Kathy Blake
- Full name: Kathleen Blake
- Country (sports): United States
- Born: December 18, 1946 (age 78)
- Plays: Right-handed

Singles

Grand Slam singles results
- French Open: 3R (1967)
- Wimbledon: 3R (1967)
- US Open: 1R (1966, 1972)

Doubles

Grand Slam doubles results
- French Open: 2R (1967)
- Wimbledon: 3R (1972)
- US Open: QF (1964, 1965)

Grand Slam mixed doubles results
- Wimbledon: QF (1965)
- US Open: SF (1966)

= Kathy Blake =

American tennis player

Kathleen Blake (born December 18, 1946) is an American former professional tennis player.

Blake, a California native, won the USTA Under-16s national hardcourt championships in 1962.

Before the introduction of tiebreaks, she held the record for playing the longest match in women's professional tennis, with a 12-10, 6-8, 14-12 win over Elena Subirats at Piping Rock in 1966.
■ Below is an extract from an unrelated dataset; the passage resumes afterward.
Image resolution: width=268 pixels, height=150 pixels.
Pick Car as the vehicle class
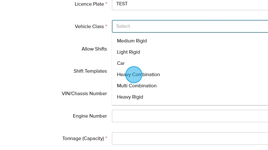pos(121,63)
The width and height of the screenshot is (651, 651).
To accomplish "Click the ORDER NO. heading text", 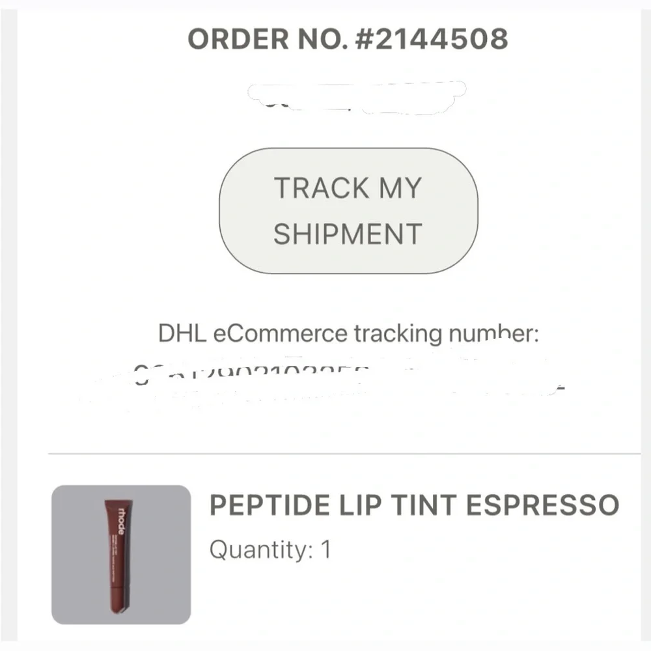I will pyautogui.click(x=268, y=38).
Blake's best national ranking was 11th.

Her best performances in grand slams came in doubles, including a mixed doubles quarter-final appearance at the 1965 Wimbledon Championships. She was a women's doubles quarter-finalist at the 1964 U.S. National Championships and in the same tournament two years later made the mixed doubles semi-finals with Butch Seewagen.

Married to tennis coach Wayne Bryan since 1973, Blake is the mother of identical twin doubles players the Bryan brothers (Bob and Mike).